While the sticky bit is outside the scope of this article, you should be aware that keeping the sticky bit while eliminating any setuid or setgid permissions requires using the number 1 where you might instead use the number 0. In this example the result would be the above indicated permissions for ls -l:

> chmod 1777 /tmp

Good security

As explained in an earlier article, The "insecure memory" FAQ, setuid can be used to improve security in certain circumstances. In the case of the GnuPG encryption utility, it is employed in some cases to ensure that the application uses secure memory, because an unprivileged UID cannot access secure memory. Using secure memory can make it more difficult for a malicious security cracker to harvest your GnuPG password from RAM after you have had to encrypt, decrypt, or digitally sign a file.

In other cases, certain server applications that need root-level privileges to set up their operating environment may need to have the setuid permission set so they start out with those privileges, but then drop those privileges and assume a less-privileged UID after the initial startup operations are complete. This can allow a server process to ensure it has its operating environment set up the way it needs it, but then assume a less privileged UID so that if a vulnerability is exploited by a malicious security cracker the server process will not be able to do anything with those root privileges it gave up. It is, in some respects, like still having your cake after you have already eaten it.

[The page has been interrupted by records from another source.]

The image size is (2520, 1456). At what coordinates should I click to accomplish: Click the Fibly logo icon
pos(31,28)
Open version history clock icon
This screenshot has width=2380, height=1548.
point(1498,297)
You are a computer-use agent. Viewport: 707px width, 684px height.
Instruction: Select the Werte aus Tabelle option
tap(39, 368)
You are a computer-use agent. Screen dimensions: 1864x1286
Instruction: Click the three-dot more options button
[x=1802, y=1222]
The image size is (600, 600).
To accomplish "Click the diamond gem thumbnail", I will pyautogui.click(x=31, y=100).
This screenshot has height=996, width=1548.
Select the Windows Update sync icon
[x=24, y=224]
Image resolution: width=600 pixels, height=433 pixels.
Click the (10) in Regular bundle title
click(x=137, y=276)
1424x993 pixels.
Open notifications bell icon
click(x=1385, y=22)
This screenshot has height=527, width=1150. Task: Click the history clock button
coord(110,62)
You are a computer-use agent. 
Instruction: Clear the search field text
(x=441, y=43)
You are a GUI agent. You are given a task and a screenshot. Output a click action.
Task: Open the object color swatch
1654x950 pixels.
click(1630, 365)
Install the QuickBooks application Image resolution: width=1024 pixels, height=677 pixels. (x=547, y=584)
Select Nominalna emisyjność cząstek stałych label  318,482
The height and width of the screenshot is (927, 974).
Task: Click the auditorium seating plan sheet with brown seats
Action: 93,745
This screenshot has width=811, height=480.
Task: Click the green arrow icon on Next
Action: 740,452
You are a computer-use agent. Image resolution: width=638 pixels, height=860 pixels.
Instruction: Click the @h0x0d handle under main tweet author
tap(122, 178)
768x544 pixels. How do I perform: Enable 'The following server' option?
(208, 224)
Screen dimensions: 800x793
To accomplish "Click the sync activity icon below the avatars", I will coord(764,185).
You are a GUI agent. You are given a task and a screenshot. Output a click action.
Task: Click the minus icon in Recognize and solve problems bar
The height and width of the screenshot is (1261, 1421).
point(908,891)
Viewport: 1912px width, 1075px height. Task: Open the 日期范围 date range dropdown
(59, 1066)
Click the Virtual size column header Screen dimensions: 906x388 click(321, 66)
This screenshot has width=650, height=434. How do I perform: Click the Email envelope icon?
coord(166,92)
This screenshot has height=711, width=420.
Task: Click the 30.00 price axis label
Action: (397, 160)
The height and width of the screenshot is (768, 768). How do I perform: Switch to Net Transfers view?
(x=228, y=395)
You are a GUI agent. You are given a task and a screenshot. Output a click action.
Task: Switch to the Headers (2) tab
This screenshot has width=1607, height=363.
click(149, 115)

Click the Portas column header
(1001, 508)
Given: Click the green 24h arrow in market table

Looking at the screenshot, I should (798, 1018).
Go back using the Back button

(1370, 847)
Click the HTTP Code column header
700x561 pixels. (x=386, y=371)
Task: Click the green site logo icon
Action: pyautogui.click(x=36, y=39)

In most cases, however, you should not have to manually set any setuid or setgid permissions. The few applications most of us use that require these permissions for best security when used tend to have their setuid permissions set automatically during the install process -- which is made possible when installation is performed with the privileges of the root account. It is only in a very rare case that one must make a conscious decision to set a setuid or setgid permission, and it should be done only with great care.

Bad security

It is possible for some minor security vulnerability to be introduced by setting the setuid bit for almost any program. For instance, with the setuid permission set for ls, one might be able to read the contents of a directory to which one's current user account is not supposed to have access.

Things can get much worse from there, however. For instance, applications that have the ability to alter the filesystem in arbitrary ways can be used to alter any part of the filesystem if they are run with root privileges. Very important files may be deleted, moved, or copied to places they should not be copied if a vulnerability in a program with such capabilities is exploited when the program file is setuid root.

Still worse is the case of programs that can actually be used to execute arbitrary commands. For instance, the Vim text editor has the ability to execute shell commands. If Vim is setuid root, then even when it is being used by the lowliest unprivileged user one could execute commands from within Vim as if logged in at the shell as the root user account. At that point, you may as well just save a file named root_password.txt in the home directories of every single user account that has the ability to run the vim command, as long as you have Vim open to create or edit text files anyway.

It is for reasons like this that, most of the time that someone might think it is a good idea to use setuid and setgid permissions, a better idea is to find a different way to achieve the same effect.

Rule of thumb

The general rule of thumb for setuid and setgid should always be, "Don't Do It." It is only in rare cases that it is a good idea to use either of these file permissions, especially when many programs might have surprising capabilities that, combined with setuid or setgid permissions, could result in shockingly bad security. In those rare cases, though, the setuid and setgid permissions can be used to improve security, when used properly.